Pasar Jatinegara telah lama dikenal bukan hanya sebagai pusat perbelanjaan, tetapi juga sebagai rumah bagi beragam kuliner legendaris yang telah bertahan puluhan tahun. Di balik lorong sempit, kios tua, dan deretan lapak yang selalu ramai, tersimpan hidangan-hidangan yang menjadi bagian dari sejarah kuliner Jakarta Timur. Beberapa di antaranya bahkan sudah eksis sejak era 1950-an hingga 1990-an, tetap konsisten mempertahankan cita rasa otentik yang membuat pengunjung kembali lagi. Mulai dari jajanan tradisional hingga masakan rumahan dan sajian mi klasik, semuanya hadir dengan karakter dan keunikan masing-masing. Berikut adalah lima rekomendasi kuliner legendaris di Pasar Jatinegara yang wajib dicoba:
Pertama, Bakmi Ayam Jackie, atau kerap disebut juga Bakmi Lorong, adalah pilihan tepat bagi pecinta mi. Kedai ini telah berdiri sejak tahun 1994, meskipun beberapa sumber menyebut Bakmi Lorong sudah ada sejak 1970-an, dan berlokasi tersembunyi di lorong pasar. Bakmi ini terkenal dengan mi lebar bergaya oriental yang disajikan dengan bumbu bawang putih dan minyak ayam, menghasilkan rasa gurih khas. Porsinya melimpah dengan topping ayam, tauge, dan sayuran hijau, serta pelengkap seperti pangsit, bakso, dan suikiaw. Bakmi Ayam Jackie menawarkan hidangan halal dengan harga mulai dari Rp 25.000 per porsi.

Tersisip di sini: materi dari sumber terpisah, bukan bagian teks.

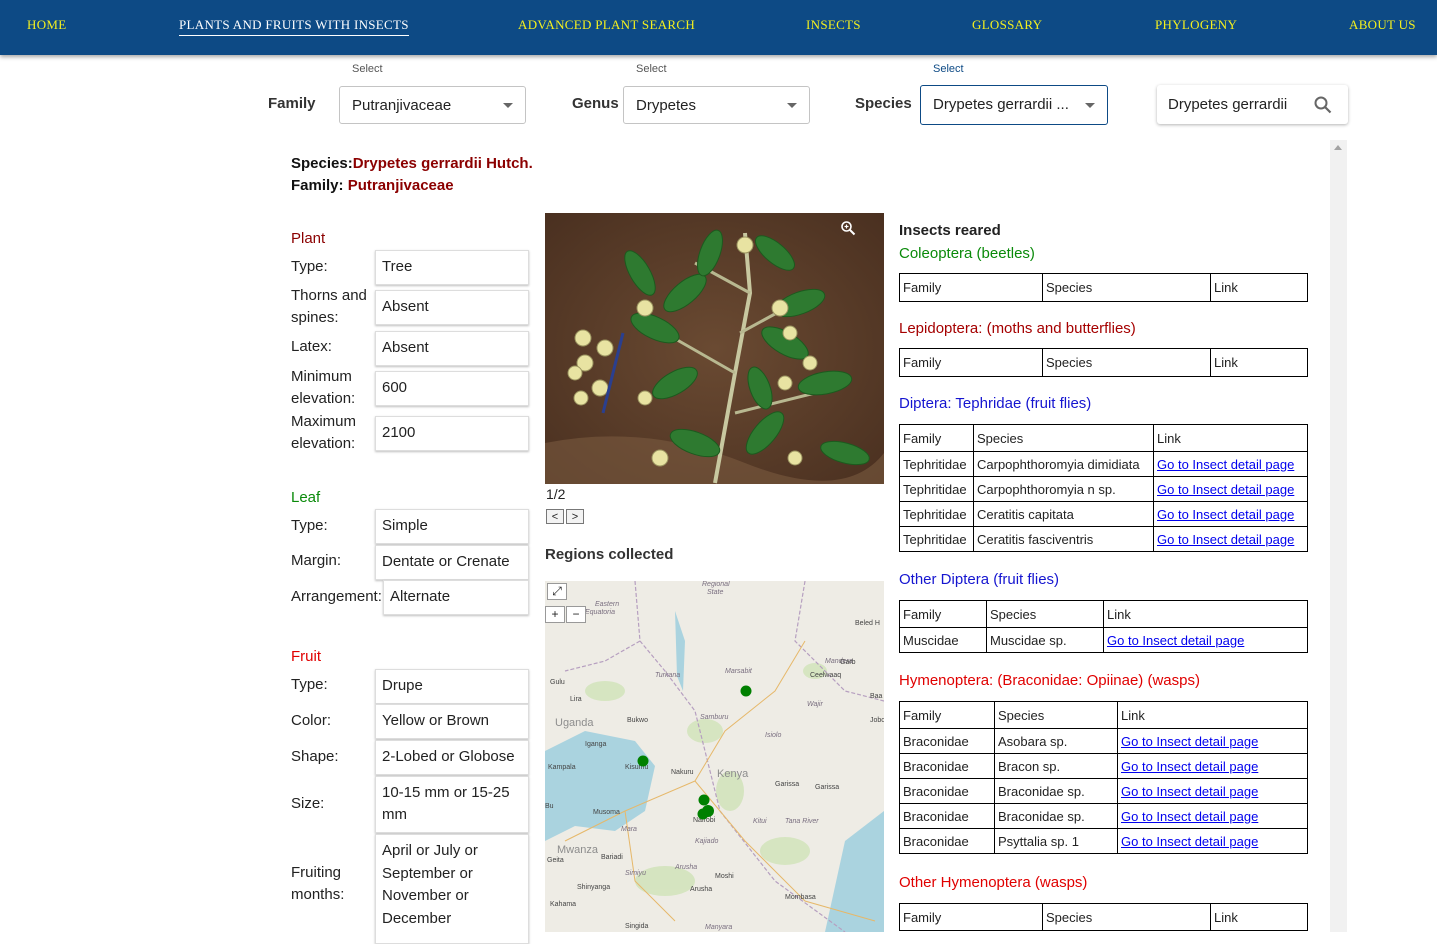 The image size is (1437, 944). Describe the element at coordinates (848, 228) in the screenshot. I see `zoom-in-icon` at that location.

Selanjutnya, Combro Bu Aminah adalah jajanan tradisional legendaris yang tidak boleh dilewatkan. Berada di Gang Tai Pasar Jatinegara, combro ini sudah ada sejak era 1980-an atau 1990-an. Combro Bu Aminah terkenal dengan teksturnya yang renyah di luar, serta isian oncom pedas dan gurih yang melimpah, seringkali dilengkapi dengan satu cabai rawit utuh di dalamnya. Dengan harga sekitar Rp 3.000 per buah, Combro Bu Aminah tetap mempertahankan konsistensi rasanya.

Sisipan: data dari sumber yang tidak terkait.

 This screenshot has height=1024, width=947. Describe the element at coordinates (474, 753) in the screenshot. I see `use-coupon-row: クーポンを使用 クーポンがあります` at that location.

Gado-Gado Encim menjadi destinasi wajib bagi penggemar salad tradisional Indonesia. Warung ini telah eksis sejak tahun 1960-an dan berlokasi di depan Apotek Berkah, Pasar Mester Jatinegara. Gado-gado di sini dikenal dengan porsi sayurannya yang melimpah dan bumbu kacang istimewa yang terbuat dari campuran kacang mede dan kacang tanah, memberikan cita rasa yang lebih gurih. Satu porsi Gado-Gado Encim dibanderol sekitar Rp 28.000.
Bagi pecinta roti jadul, Gelora Bakery adalah sebuah keharusan. Toko roti ini telah melayani pelanggan sejak tahun 1950-an atau 1980-an dan berlokasi di Gang Obat. Gelora Bakery dikenal karena menyajikan roti-roti lembut tanpa pengawet buatan, seperti roti sisir, roti kismis, dan roti tawar wijen, serta kue kering seperti butter cookies. Meski suasananya sederhana dan terkesan jadul, kualitas rasa roti di sini selalu prima.
Terakhir, Sate Keroncong menawarkan pengalaman kuliner sate kambing yang melegenda sejak tahun 1960-an. Warung sate ini dulunya dikenal sebagai Sate Sederhana, namun kemudian lebih dikenal dengan nama Sate Keroncong karena sering diiringi musisi jalanan yang memainkan musik keroncong di depannya. Sate di sini dimasak menggunakan arang dan kayu bakar, menghasilkan cita rasa khas yang otentik. Selain sate kambing, tersedia juga sate ayam, tongseng, dan gulai. Harga per porsi Sate Keroncong berkisar antara Rp 50.000 hingga Rp 75.000.
Kunjungan ke Pasar Jatinegara tidak akan lengkap tanpa mencicipi kelima kuliner legendaris ini, yang setiap gigitannya membawa cerita dan nostalgia.